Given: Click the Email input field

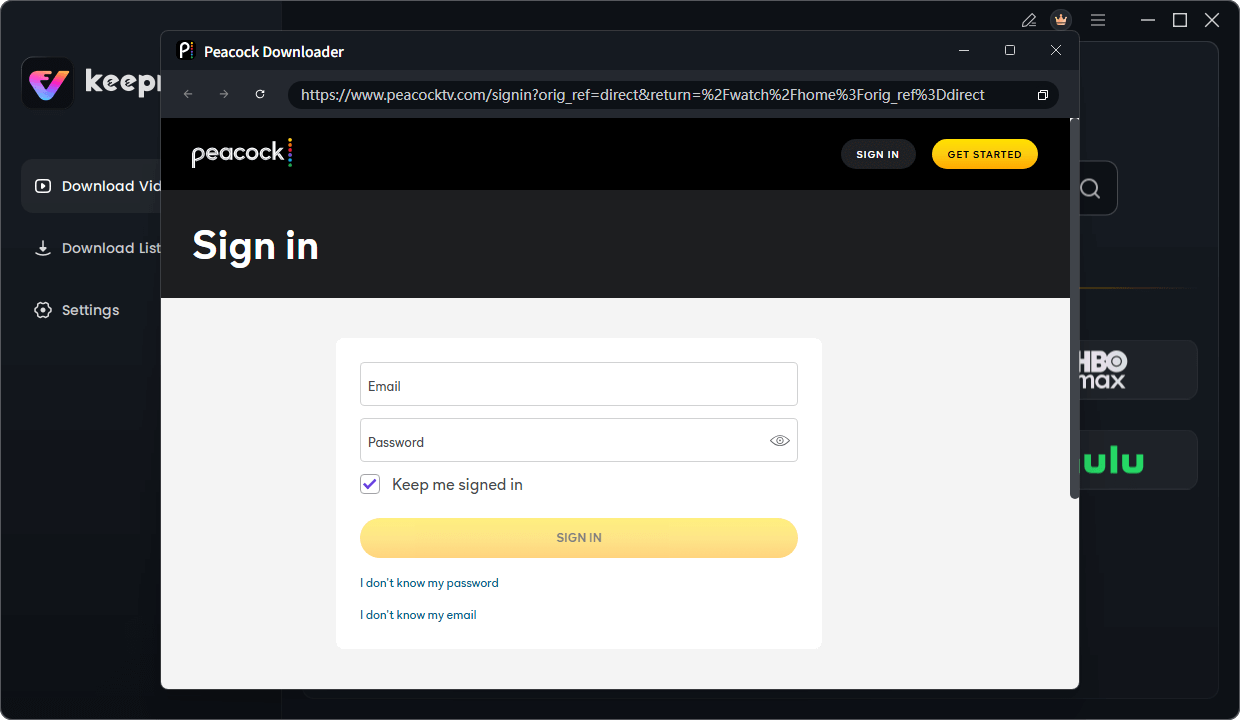Looking at the screenshot, I should [x=578, y=384].
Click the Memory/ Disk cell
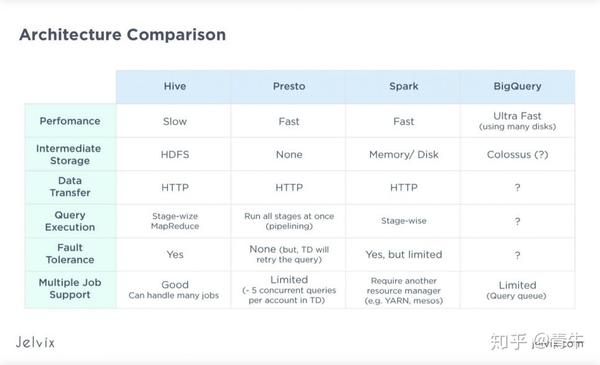The width and height of the screenshot is (600, 365). [x=403, y=154]
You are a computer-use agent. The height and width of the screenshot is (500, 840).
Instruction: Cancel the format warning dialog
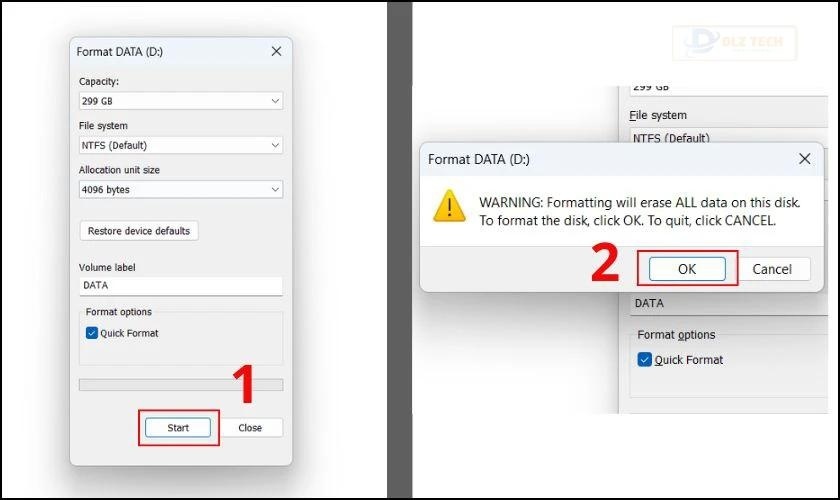(x=771, y=268)
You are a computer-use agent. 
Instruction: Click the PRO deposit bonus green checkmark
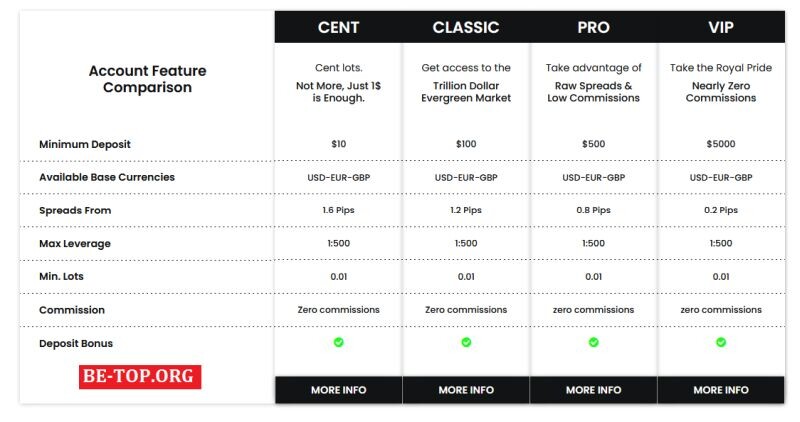[x=593, y=342]
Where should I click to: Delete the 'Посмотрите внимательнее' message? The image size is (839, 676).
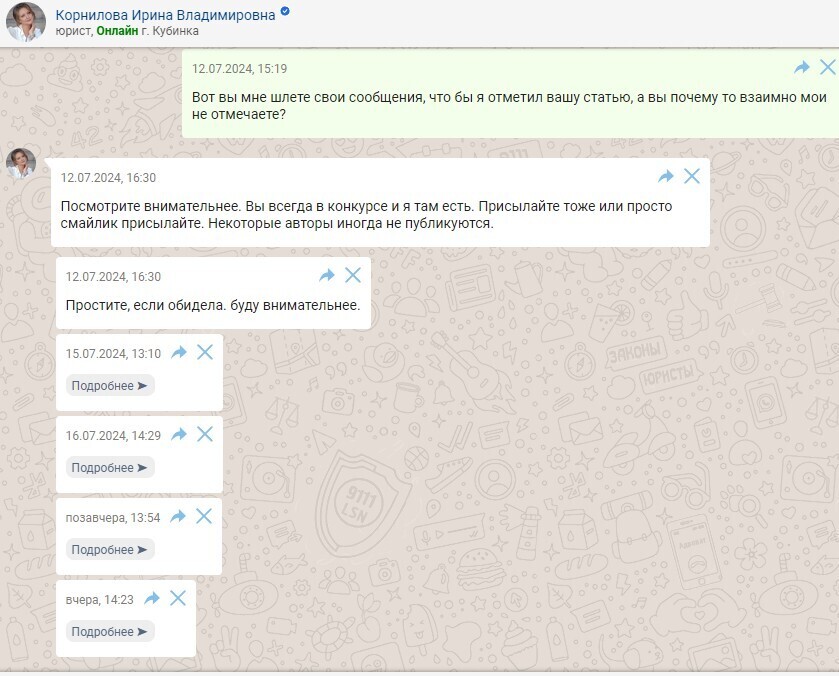(692, 176)
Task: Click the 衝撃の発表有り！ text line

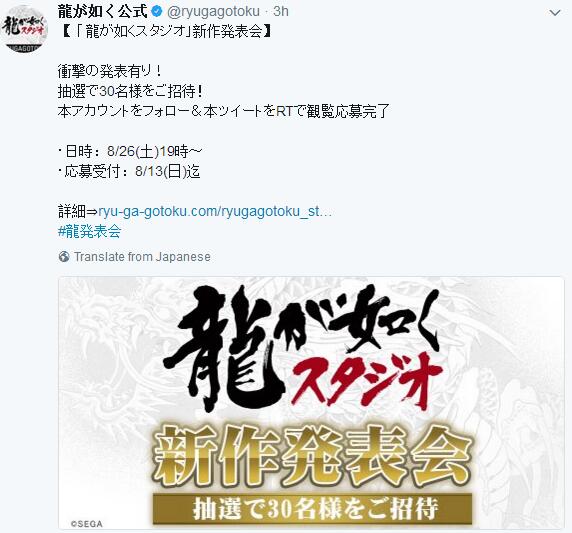Action: click(110, 72)
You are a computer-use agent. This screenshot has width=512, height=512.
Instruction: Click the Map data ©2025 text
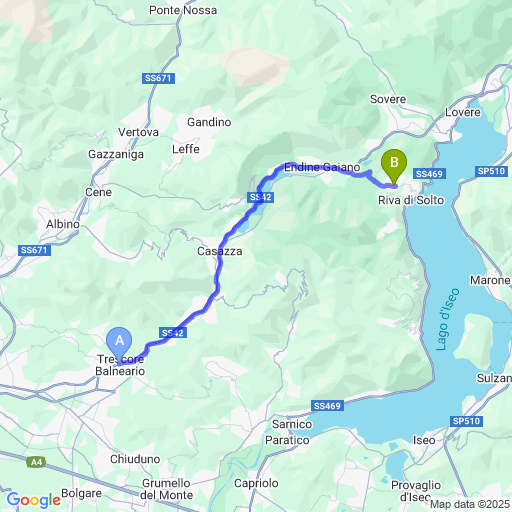point(471,504)
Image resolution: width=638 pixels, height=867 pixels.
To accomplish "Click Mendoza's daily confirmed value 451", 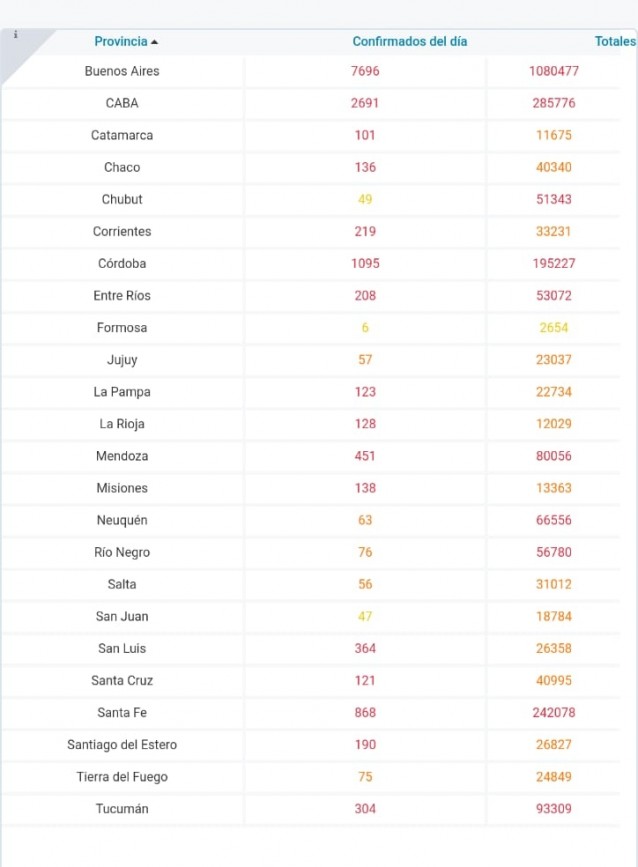I will (x=365, y=456).
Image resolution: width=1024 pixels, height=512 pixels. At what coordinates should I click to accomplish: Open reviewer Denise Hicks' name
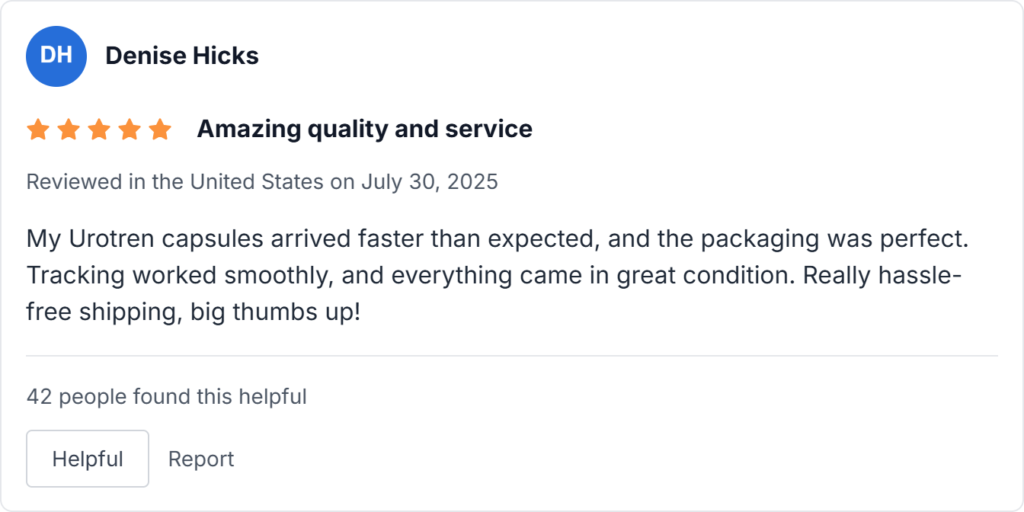pyautogui.click(x=182, y=56)
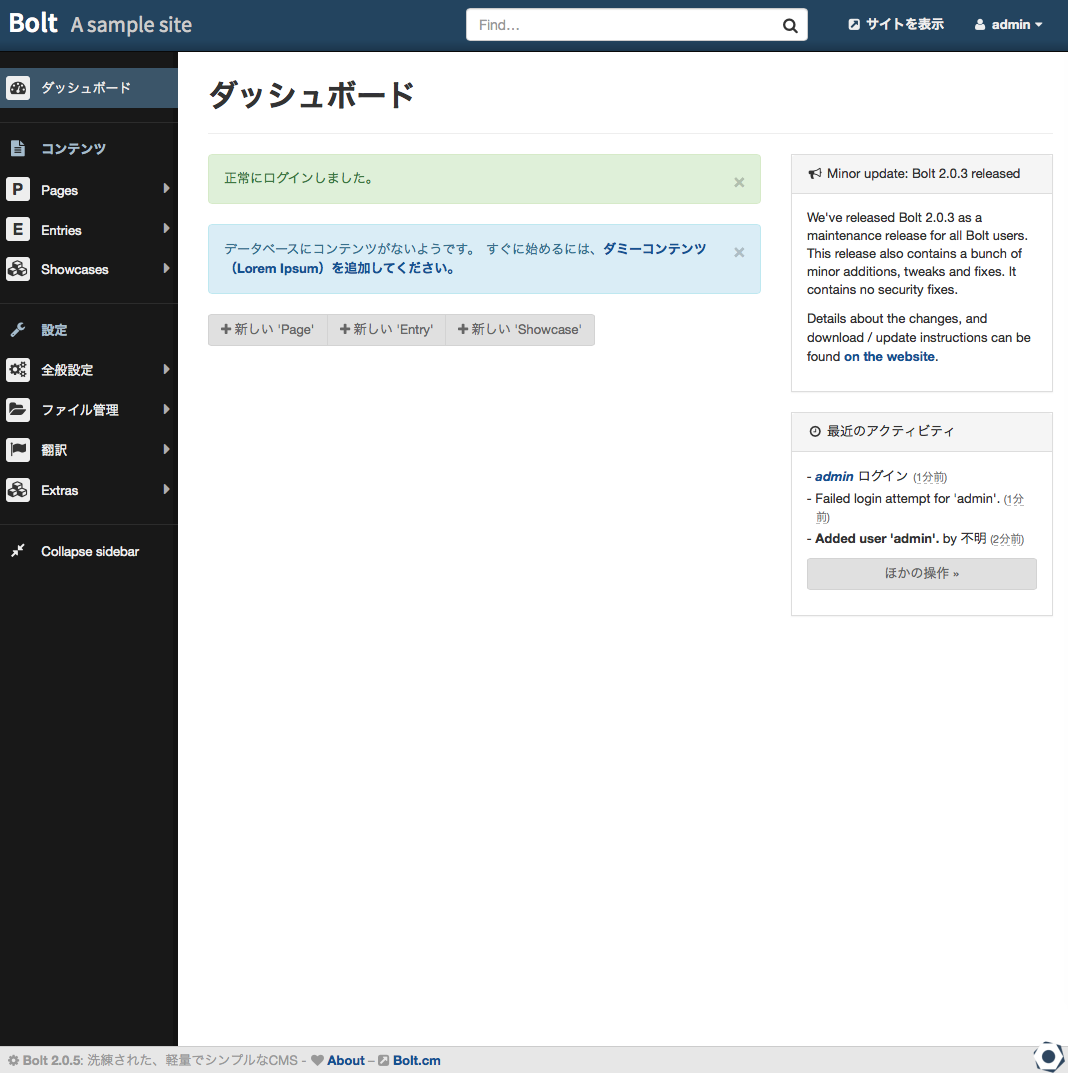Click the ダミーコンテンツ (Lorem Ipsum) link
Viewport: 1068px width, 1073px height.
tap(654, 248)
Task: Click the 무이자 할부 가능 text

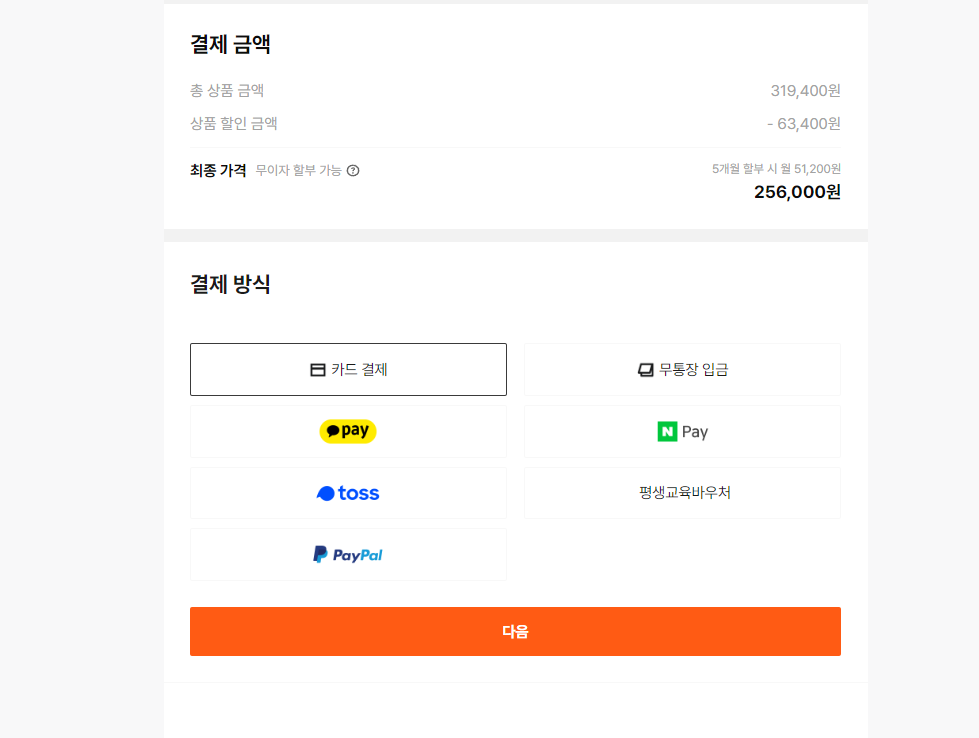Action: tap(299, 170)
══════════════════════════════
In the records above, locate each line with the word "agent". Copy all such lines.

You are a computer-use agent. The height and width of the screenshot is (500, 840).
You are a computer-use agent. 
You are a computer-use agent. This screenshot has width=512, height=512.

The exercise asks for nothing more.